** RECORDS follows **

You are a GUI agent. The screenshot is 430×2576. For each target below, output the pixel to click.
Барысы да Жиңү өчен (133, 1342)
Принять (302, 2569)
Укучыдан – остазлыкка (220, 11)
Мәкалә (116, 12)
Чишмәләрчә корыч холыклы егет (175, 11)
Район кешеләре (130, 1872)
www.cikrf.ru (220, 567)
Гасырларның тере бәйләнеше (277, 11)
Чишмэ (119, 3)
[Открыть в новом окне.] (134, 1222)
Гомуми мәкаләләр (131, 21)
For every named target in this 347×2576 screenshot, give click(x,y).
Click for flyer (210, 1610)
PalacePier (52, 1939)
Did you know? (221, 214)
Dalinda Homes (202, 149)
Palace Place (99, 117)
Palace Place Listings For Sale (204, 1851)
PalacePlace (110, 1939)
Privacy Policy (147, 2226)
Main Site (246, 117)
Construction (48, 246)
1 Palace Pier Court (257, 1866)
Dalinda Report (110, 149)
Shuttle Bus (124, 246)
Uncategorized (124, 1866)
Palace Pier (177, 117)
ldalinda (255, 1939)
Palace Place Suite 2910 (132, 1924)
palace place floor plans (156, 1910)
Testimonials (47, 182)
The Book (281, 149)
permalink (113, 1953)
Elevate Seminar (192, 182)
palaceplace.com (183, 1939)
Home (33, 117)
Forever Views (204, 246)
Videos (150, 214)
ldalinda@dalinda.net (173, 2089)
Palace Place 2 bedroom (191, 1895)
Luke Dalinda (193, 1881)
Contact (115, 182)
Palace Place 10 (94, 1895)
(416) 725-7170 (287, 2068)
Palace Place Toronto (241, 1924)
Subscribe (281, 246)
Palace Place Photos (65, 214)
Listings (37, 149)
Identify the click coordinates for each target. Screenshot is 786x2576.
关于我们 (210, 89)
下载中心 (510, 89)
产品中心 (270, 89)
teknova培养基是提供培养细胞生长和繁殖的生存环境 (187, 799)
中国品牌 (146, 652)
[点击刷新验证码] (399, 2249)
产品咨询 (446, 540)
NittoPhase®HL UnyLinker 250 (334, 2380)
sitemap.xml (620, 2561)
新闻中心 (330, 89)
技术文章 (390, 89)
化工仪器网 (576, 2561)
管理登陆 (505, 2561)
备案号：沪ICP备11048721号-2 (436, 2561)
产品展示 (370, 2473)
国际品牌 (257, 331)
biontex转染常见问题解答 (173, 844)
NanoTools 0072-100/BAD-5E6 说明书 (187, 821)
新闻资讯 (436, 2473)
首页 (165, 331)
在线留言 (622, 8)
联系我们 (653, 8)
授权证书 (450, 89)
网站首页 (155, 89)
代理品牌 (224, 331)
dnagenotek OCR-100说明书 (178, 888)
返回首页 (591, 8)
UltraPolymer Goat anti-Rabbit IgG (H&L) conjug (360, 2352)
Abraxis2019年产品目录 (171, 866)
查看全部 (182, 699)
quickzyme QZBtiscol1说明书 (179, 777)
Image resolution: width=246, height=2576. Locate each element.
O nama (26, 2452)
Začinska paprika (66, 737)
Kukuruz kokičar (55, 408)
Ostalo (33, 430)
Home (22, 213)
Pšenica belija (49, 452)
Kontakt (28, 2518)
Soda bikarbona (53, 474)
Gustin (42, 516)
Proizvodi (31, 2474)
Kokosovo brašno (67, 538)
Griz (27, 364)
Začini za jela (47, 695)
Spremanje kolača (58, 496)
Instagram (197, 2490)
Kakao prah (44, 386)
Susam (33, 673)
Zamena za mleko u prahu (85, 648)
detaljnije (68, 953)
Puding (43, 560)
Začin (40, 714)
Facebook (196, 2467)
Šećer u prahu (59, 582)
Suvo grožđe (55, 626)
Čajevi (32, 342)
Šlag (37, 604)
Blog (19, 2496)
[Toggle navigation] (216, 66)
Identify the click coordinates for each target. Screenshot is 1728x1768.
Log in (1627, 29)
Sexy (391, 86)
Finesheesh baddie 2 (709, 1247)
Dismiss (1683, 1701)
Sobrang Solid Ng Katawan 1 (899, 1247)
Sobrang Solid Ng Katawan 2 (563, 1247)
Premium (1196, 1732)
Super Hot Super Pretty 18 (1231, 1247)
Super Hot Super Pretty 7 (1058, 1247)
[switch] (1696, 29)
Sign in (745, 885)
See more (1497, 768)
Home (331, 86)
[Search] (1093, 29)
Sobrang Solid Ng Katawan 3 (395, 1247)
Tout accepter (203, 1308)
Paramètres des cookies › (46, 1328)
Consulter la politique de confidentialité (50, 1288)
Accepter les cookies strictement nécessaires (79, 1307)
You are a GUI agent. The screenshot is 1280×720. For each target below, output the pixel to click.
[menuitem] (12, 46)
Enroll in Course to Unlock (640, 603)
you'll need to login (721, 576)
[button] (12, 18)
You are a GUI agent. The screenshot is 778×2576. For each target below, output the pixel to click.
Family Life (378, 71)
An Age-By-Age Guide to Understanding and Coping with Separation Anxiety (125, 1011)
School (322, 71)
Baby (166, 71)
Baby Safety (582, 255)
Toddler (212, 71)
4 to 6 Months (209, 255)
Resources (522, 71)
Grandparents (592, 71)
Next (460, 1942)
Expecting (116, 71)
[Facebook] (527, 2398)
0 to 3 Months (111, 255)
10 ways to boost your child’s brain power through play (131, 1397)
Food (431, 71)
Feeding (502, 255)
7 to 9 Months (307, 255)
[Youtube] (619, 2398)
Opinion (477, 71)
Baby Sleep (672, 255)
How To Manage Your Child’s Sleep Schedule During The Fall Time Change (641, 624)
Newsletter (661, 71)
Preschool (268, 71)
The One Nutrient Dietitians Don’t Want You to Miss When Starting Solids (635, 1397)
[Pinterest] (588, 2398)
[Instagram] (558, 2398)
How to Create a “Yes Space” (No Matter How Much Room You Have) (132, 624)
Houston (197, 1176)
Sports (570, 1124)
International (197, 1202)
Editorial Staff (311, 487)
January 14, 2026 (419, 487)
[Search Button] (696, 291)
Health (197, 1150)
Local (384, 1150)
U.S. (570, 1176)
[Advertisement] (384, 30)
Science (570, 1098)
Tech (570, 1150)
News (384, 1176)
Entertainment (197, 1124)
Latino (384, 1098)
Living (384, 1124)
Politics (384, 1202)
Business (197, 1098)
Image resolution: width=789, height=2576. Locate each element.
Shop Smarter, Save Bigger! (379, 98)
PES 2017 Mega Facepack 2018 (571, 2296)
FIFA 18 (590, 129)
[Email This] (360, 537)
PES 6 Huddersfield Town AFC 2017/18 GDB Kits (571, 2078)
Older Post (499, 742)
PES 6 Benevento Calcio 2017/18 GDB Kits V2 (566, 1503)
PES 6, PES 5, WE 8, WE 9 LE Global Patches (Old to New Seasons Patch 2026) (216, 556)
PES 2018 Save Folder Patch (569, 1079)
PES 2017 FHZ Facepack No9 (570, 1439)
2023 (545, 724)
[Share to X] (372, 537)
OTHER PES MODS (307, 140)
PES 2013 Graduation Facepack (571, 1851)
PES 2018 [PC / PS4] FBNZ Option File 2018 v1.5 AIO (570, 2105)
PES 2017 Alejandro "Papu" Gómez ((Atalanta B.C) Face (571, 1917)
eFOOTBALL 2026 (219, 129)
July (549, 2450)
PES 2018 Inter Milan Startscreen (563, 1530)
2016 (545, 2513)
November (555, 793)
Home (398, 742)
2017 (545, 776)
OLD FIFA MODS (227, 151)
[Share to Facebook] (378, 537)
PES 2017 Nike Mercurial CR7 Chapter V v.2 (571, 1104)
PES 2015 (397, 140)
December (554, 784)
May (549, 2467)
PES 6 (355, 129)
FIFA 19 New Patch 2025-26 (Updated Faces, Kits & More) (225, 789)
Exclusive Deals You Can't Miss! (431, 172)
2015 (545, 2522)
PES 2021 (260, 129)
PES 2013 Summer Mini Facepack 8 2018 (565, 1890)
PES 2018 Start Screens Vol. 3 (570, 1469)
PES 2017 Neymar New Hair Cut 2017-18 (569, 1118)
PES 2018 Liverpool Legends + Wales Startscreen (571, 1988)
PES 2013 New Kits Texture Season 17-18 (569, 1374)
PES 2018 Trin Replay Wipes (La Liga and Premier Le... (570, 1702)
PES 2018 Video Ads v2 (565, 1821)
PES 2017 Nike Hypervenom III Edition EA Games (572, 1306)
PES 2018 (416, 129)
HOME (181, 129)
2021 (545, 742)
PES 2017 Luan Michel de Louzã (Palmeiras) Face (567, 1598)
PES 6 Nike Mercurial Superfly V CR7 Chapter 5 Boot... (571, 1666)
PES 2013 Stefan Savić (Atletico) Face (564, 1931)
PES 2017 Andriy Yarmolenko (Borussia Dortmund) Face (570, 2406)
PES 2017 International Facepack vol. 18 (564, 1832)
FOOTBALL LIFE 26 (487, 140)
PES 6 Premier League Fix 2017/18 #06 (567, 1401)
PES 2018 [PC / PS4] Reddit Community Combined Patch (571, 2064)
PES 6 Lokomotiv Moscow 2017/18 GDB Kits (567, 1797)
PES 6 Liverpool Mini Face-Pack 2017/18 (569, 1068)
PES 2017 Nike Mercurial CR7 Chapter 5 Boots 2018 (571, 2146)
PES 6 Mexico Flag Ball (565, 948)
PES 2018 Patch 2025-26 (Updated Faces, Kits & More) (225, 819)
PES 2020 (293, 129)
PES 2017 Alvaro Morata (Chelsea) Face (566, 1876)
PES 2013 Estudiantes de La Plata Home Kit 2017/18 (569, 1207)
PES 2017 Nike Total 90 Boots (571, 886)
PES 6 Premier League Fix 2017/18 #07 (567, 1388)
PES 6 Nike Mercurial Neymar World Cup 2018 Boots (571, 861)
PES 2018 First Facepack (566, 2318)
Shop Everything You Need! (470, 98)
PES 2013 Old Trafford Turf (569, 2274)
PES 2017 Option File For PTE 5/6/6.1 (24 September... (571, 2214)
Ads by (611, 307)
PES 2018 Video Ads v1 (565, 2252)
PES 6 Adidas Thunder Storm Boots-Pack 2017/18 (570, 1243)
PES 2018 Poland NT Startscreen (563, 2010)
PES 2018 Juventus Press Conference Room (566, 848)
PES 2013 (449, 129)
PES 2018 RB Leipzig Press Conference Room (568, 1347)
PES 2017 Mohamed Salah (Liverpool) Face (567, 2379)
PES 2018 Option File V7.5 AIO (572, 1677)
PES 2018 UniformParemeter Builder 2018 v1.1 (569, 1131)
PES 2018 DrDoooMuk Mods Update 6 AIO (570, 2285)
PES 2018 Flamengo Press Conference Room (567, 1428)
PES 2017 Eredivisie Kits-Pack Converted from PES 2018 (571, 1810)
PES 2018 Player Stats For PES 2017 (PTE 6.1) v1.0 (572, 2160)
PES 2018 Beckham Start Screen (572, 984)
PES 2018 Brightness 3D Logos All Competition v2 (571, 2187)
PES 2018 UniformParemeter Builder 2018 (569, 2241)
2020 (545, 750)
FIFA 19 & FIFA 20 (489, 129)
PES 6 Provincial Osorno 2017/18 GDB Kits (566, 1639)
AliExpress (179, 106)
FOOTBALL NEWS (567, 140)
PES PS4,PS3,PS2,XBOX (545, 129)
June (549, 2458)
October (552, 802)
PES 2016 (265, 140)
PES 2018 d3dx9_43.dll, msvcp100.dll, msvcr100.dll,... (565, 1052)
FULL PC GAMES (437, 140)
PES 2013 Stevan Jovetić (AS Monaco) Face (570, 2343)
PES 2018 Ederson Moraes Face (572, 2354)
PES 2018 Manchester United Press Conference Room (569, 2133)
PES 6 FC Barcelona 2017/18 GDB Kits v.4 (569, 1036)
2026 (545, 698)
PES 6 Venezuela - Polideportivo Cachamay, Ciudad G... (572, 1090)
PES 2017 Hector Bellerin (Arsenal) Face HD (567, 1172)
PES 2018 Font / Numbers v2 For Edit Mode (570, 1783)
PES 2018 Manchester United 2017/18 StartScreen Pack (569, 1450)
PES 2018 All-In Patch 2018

** End of RECORDS **

Which lines of the records above contain the word "Mercurial"? Show each of them.

**RESULT**
PES 2017 Nike Mercurial CR7 Chapter V v.2 (571, 1104)
PES 6 Nike Mercurial Superfly V CR7 Chapter 5 Boot... (571, 1666)
PES 2017 Nike Mercurial CR7 Chapter 5 Boots 2018 (571, 2146)
PES 6 Nike Mercurial Neymar World Cup 2018 Boots (571, 861)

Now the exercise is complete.